Key areas to improve

  • Time management: several results show games decided on the clock. Keep a 10–15 second buffer for the endgame and avoid getting into very sharp, unfamiliar complications when you’re low on time. Learn safe premove habits and when to avoid premoves.
  • Handling passed pawns: in the loss vs BuGMonster a c-pawn advanced and promoted because it wasn’t neutralized early enough. Prioritize stopping passed pawns (activate your rook or bring the king) before going for other plans.
  • Trade decision-making under the clock: don’t enter long tactical sequences if you’re low on time — exchange into simpler, winning endgames when you can. Simplifying when ahead on the clock is a practical bullet skill.
  • Avoid leaving loose pieces in time trouble. When your clock is low you’re more likely to blunder hangings; make a quick last-pass to check all attacked pieces before you move.

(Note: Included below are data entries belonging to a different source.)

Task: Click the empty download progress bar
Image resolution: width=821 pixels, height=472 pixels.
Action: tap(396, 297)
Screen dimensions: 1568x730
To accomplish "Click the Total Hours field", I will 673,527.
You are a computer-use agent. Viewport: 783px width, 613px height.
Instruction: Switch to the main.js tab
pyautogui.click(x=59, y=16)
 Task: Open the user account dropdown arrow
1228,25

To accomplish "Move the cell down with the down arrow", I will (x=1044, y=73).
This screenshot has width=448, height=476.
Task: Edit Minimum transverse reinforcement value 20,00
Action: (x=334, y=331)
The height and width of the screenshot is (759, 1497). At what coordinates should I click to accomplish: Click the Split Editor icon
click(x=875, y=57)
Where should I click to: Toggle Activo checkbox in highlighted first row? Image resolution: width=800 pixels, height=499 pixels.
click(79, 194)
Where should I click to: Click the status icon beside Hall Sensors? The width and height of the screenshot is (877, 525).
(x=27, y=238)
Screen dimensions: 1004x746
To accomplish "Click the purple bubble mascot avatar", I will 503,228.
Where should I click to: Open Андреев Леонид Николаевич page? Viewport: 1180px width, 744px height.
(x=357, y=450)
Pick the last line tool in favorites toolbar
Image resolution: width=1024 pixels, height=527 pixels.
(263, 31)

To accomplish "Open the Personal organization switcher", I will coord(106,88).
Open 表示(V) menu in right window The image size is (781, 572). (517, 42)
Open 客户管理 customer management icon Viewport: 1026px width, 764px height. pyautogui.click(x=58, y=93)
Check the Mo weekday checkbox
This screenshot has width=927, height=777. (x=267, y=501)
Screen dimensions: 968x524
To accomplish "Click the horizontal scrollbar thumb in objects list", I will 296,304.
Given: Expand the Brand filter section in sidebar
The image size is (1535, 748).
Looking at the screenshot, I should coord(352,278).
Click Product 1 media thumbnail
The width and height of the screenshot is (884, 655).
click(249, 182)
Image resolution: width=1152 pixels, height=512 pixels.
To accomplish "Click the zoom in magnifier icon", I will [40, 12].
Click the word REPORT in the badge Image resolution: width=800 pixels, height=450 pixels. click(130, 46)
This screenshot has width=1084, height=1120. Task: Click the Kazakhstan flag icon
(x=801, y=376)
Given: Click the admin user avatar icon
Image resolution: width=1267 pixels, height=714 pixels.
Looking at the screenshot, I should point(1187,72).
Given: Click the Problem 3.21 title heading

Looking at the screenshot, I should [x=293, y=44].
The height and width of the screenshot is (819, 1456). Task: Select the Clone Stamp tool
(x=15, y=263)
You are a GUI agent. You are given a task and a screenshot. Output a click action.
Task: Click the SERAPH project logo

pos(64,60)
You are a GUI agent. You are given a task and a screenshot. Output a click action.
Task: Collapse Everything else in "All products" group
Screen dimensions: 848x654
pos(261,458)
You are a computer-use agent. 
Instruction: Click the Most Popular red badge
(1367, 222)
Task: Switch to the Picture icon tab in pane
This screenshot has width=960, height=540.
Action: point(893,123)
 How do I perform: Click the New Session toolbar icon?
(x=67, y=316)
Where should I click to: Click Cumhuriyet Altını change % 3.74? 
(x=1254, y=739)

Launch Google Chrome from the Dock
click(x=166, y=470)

Concrete drills and habits for bullet

  • Speed tactics: do 2–3 minute sessions of 1-minute tactics puzzles focused on pattern recognition (forks, pins, skewers, discovered attacks) — this improves instant recognition in bullet.
  • Last-10-seconds routine: practice a checklist to run through in the final 10 seconds — check checks, hanging pieces, opponent threats, safe premoves. Make this an automatic micro-scan.
  • Endgame reps: drill key technical endings (rook+pawn vs rook, king & pawn races, queen vs pawn promotion scenarios). Short drills: 10–15 positions each session until you win reliably. This directly reduces time spent calculating under pressure.
  • Opening streamlining: pick 2–3 move-order templates you know by heart and aim to play them instantly. The fewer “thinking” moves in the opening the more time you save for critical middlegame moments.
  • Safe premove rules: only premove captures or recaptures if the opponent has no forcing reply. Use premoves in obvious recapture sequences, not in messy positions.

Short technical tips (apply immediately)

  • If your opponent advances a passer on the flank (c- or f-file), put the rook behind it or use your king to approach — passive waiting loses time and often the pawn.
  • When ahead in material in bullet, trade queens and simplify if that wins on time more reliably than a long tactical finish.
  • Use checks and perpetual threats as a practical tool to flag — make your opponent spend time answering threats instead of creating them. That’s part of effective Flagging.
  • Before each move in time trouble do a one-second scan for hanging or Loose pieces. It catches the majority of mouse-slip style blunders.

Follow-up plan (next 2 weeks)

  • Daily: 15 minutes total — 10 minutes of 1-minute tactics, 5 minutes practicing a single technical endgame (rook+pawn vs rook).
  • Every session: play 6–8 bullet games but enforce a “15-second buffer” rule — resign or offer draw if you drop below 5 seconds and are still in a complex variation (train yourself not to gamble the clock without a concrete plan).
  • Weekly: choose one opening line to simplify (pick the most comfortable from your top openings like Modern or Closed Sicilian) and memorize the first 8 moves and typical pawn breaks.

Notes on recent games & resources

If you want, I can annotate one of the exact games move-by-move (showing the critical moments where time or a move changed the evaluation). Tell me which game to analyze: the win vs Alejandro Sáez or the loss vs BuGMonster.

Also consider short sessions focused on conversion technique and practical Flagging tactics — they’ll raise your bullet score quickly.

Quick encouragement

Your long-term data shows strong, consistent play and steady gains — you already have the skills. Tightening your time management and a bit of focused endgame work will turn more of your edge positions into clean wins.